The franchising community "gets it" when it comes to social media, five years after this windstorm blew away so many of our traditional marketing methodologies.
Facebook, Twitter and LinkedIn are old hat, when just a handful of years ago they didn’t exist. Pinterest and Instagram are the rage, with more social media tools sure to go mainstream. The industry is immersed in tweeting, posting, pinning and all kinds of social-sharing strategies.
My belief turned to certainty this fall at an annual conference, when I presented on social media to a packed room of franchisees who are part of a business services franchise—not your traditional social media-savvy crowd. During the interactive discussion, a fiery group of franchisees debated appropriate postings, the best people to follow, the right way to engage and more. I loved the back-and-forth banter, and it was meaningful because a year prior such conversations were happening only between a mighty few, not the masses.
Across the board, we’re seeing business-to-consumer and business-to-business brands alike putting to use what just the other day seemed to be the unknown and uncomfortable. Social media has made it in franchising.
However, with wider acceptance comes a new set of challenges.
Freedom multiplied, infinitely
Inherent in franchising is the fact that franchisors relinquish a certain amount of brand control. Franchisees often put their own local market spin on the brand, all of which is monitored and often mitigated with field representatives, ongoing training and support center visits.
For franchises that permit hometown pages — and most do — social media takes that local market freedom and multiplies it infinitely. It’s inexpensive, it’s instant and there are countless channels to broadcast your message. It also requires regular attention—let a few days pass and it turns into a few weeks and, before you know it, months of inactivity.
Unquestionably, social media opens the door for errors in judgment. Just take a few minutes to peruse through Facebook and Twitter. You’ll find some of the biggest franchise brands on earth being misrepresented on local pages in a variety of ways.
To what degree should franchisors manage these risks? Here are five franchise-friendly solutions for franchisors to ponder as ways to guide, instruct and control (if necessary) a more confident collection of social media users in their franchise system.
A built-in network
1. Share your concerns. Collaboration is a critical component of the franchisee-franchisor relationship. In fact, when collaboration works the right way, franchises have a built-in network to tap into for best practices in operations, finances, human resources and more. The same holds true for social media.
With this network at your disposal, why not have a series of town hall-style discussions or webinars, where franchisor and franchisee openly discuss, share and question approaches to social media. Collaboration hits at the heart of social media. Bring it offline occasionally and you’ll discover the suggestions and advice given to franchisees regarding social media management will be absorbed and enacted in the spirit of togetherness.

Data excerpts:

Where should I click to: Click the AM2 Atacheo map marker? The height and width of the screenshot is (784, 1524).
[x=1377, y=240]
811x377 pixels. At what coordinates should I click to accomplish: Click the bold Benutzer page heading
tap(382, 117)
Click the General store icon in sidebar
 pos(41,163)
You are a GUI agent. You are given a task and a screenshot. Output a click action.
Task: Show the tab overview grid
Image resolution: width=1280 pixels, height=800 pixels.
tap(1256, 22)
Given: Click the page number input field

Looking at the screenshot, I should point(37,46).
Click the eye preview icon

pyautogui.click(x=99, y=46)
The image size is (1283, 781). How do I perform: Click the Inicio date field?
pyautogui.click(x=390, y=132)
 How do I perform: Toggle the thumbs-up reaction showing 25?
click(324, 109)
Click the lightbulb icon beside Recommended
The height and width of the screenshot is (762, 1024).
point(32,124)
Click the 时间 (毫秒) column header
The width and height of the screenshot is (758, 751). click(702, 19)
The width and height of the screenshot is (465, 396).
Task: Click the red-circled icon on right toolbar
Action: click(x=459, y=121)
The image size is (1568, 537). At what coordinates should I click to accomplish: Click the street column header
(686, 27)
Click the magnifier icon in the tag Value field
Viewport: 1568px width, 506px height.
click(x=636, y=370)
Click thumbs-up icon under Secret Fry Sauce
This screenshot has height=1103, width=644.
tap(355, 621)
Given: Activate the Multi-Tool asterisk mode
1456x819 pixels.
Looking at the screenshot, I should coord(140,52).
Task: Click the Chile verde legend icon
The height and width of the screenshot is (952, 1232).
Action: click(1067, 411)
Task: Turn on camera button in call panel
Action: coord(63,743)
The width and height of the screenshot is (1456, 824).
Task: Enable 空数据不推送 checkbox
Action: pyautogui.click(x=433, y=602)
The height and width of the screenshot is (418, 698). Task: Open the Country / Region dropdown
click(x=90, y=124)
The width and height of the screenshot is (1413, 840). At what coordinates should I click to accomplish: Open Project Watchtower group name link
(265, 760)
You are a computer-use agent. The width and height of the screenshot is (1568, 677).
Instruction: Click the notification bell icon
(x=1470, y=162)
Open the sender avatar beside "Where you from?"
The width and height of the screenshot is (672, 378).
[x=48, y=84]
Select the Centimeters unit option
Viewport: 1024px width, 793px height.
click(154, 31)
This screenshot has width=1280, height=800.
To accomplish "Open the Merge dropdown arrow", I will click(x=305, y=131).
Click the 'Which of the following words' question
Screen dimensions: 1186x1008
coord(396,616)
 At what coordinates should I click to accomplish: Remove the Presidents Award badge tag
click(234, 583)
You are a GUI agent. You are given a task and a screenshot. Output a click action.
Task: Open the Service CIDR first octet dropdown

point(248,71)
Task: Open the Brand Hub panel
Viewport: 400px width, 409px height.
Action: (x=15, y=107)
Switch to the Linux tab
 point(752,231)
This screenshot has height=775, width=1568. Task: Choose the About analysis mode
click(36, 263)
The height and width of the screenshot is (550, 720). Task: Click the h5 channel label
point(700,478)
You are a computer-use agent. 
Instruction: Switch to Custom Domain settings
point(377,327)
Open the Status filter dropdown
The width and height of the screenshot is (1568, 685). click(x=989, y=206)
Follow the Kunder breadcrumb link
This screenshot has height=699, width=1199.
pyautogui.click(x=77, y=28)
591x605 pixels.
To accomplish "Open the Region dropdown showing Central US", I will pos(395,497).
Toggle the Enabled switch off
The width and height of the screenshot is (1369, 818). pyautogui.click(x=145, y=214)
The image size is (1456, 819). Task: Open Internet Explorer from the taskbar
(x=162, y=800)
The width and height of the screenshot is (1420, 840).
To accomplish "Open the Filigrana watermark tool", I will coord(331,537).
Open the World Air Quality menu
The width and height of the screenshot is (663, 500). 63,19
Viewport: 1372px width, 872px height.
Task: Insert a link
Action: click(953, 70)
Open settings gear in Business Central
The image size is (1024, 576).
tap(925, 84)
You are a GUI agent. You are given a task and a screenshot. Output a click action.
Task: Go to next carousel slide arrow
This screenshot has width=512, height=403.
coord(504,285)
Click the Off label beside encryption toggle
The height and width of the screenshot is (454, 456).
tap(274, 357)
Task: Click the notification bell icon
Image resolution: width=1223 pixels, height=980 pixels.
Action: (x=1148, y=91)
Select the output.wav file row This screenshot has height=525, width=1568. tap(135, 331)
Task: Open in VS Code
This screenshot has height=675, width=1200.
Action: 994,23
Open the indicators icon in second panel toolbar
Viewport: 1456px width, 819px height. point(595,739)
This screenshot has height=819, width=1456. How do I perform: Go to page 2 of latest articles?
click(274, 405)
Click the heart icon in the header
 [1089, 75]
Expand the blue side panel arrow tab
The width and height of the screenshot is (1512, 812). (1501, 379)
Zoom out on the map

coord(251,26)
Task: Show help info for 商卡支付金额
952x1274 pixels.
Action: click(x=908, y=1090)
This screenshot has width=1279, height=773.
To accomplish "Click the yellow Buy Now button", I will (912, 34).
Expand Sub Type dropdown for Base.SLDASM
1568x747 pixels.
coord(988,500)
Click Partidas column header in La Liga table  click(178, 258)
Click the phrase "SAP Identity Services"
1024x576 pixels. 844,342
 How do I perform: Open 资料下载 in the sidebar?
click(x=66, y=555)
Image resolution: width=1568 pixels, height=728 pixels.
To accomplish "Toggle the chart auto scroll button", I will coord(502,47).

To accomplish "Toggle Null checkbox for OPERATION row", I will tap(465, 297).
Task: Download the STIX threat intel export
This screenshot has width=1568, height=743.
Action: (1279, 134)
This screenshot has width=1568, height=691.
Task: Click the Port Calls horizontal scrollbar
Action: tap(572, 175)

To do:
**a)** Reproduce the piece on franchising and social media starting with "Unquestionably, social media" and going on through "for social media.", putting "support system" wherever "network" appears.
**b)** Summarize the piece on franchising and social media in two sentences.

Answer list:
**a)**
Unquestionably, social media opens the door for errors in judgment. Just take a few minutes to peruse through Facebook and Twitter. You’ll find some of the biggest franchise brands on earth being misrepresented on local pages in a variety of ways.
To what degree should franchisors manage these risks? Here are five franchise-friendly solutions for franchisors to ponder as ways to guide, instruct and control (if necessary) a more confident collection of social media users in their franchise system.
A built-in support system
1. Share your concerns. Collaboration is a critical component of the franchisee-franchisor relationship. In fact, when collaboration works the right way, franchises have a built-in support system to tap into for best practices in operations, finances, human resources and more. The same holds true for social media.

**b)** Social media has made it in franchising, with even franchisees outside the traditional social media-savvy crowd debating how to post, whom to follow and how to engage, but wider acceptance brings new challenges. Because hometown pages multiply local market freedom and open the door to errors in judgment, franchisors are offered solutions such as sharing concerns through town hall-style discussions or webinars with franchisees.